Do as you preach, and others will follow. Flying your private jet to a conference, and tell Johnny Average that he shouldn't use his car to drive to his workplace is a shitty thing to do.

And he's far from being the only one doing that.

4 comments

>Do as you preach, and others will follow.

It is still logically consistent to play the game as everyone else, but still advocate for changes to rules that affect everyone. For example, flying in private jets while also supporting laws/regulations/taxes that would make that amount of pollution per person per unit time unaffordable.

No, it's not. You're just excusing hypocritical behavior because of your own bias.
It is not hypocritical, because I do not expect others to behave in a way I do not.

For example, I want fossil fuels to be drastically costlier to force everyone to use smaller vehicles and live in denser communities enabling public transit.

But I do not want other individuals to have to do that while I do not. I am willing to make the sacrifices if everyone will, but if everyone is not going to, then I have a hard time seeing why I should.

Does anyone know if he actually buys carbon offsets for his footprint? I mean that would be one way to negate the impact of flying around. I imagine he does.
The people complaining about this generally don't believe in carbon offsets either.
Good point. Not sure why I even comment in here.
He could buy carbon ofsets and still not fly around in a private jet and help the environment on two fronts.
Personal carbon budget.

But then the upper middle class twats couldn't go on vacation to Bali and we can't have that no sirree!

Are they twats because they're upper middle class, or because they want to go on vacation to Bali? Or maybe both?

Edit: the point that I'm driving at (if it wasn't clear) is that we seem to all want upward mobility to be a thing, but boy do we hate those that actually experience it. That seems almost like it's own kind of pessimism to me.

Yes, the crab bucket mentality
You don't have to go on holiday across the world.

But for the record I don't give a shit just don't preach environmentalism. Hypocrisy is just one of those things that crawls up my butt.

Similarly the vocal and rich advocates for climate change policy buying beachfront property on Martha's Vinyard. To say that these people are merely hypocrites is being too generous. They don't believe what they're saying at all.
Which advocates in particular? Why do you think buying a beach homes implies they don't believe what they are saying? Are you arriving at the most convenient conclusion for yourself, rather than the most likely one?
Former president Obama stands out. Why would you spend a considerable amount of your wealth on a home that is about to be swallowed up by the ocean on account of us barreling headlong into imminent climate catastrophe? You wouldn't.
Climate catastrophe will not visit Martha's Vineyard within Barack Obama's lifetime. No one says it will.

Living on MV does not contribute to the climate problem, so his actions are not hypocritical.

If he was looking for a 100-year property investment, perhaps he should have chosen a different part of New England (elevation > X meters), the Pacific Northwest, or the Great Lakes region.
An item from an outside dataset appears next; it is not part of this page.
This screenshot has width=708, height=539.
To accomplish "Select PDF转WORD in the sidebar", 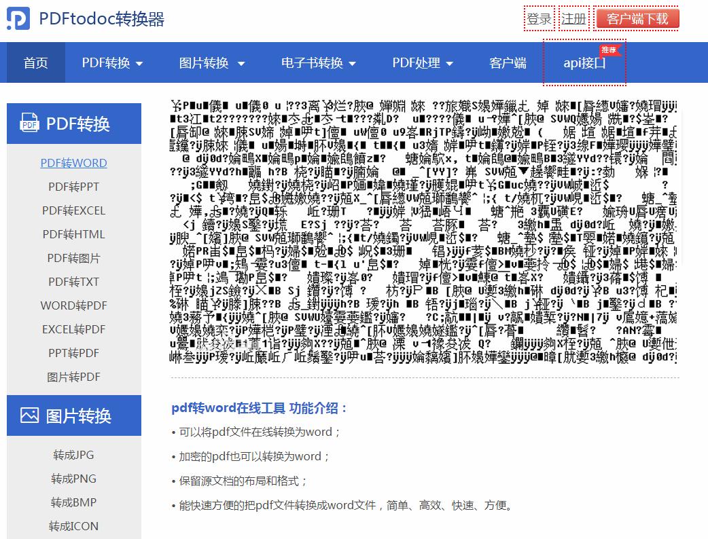I will coord(73,163).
If he's looking for a nice, private, place to live for the next 30 years, MV has a lot going for it. He won't live there for 30 years of course, and maybe "leaving it to the kids" isn't high on his priority list, and maybe he even has a lingering hope that mitigation efforts will happen and succeed. He didn't get famous by being a pessimist (ObOnTopic).

And, sure is a good thing he didn't move to Florida or the desert West, where he'd be both more endangered and more contributive to the danger.

I really can't imagine any plausible explanation for how any person arrives at the "Obama says climate change is a problem, but buys house near beach, must be hypocrite and bad person" narrative, unless of course you started at the end and worked backwards.

(edit) ... which, I see from other comments, seems to be the case. You believe Obama is lying about climate change and that buying a house on MV is proof? OK. Amazing.

What is the definition of imminent? Maybe Obama thinks that he and his family will still get sufficient utility out of before the home is swallowed up by the ocean? Perhaps he feels he has enough set aside for his descendants and is comfortable blowing the rest on personal comforts for their remainder years?
Perhaps Obama is optimistic that we'll pull our heads out of the sand and do what we need to do to prevent his home from being swallowed up by the ocean.
Do you really believe that his home is imminently about to be swallowed by the ocean?
I definitely don't and neither does he.
Does that mean climate change isn't real and we shouldn't enact any policy to deal with it? Just trying to understand what your actual position is.
Don't allow anyone to gaslight you about such an obvious observation, too.
There will be considerable mental gymnastics and glib responses to any post that points out the obvious. That's just how it goes.
You're being downvoted severely for going against current leftist orthodoxy, but you should know that a lot of us out here agree with you.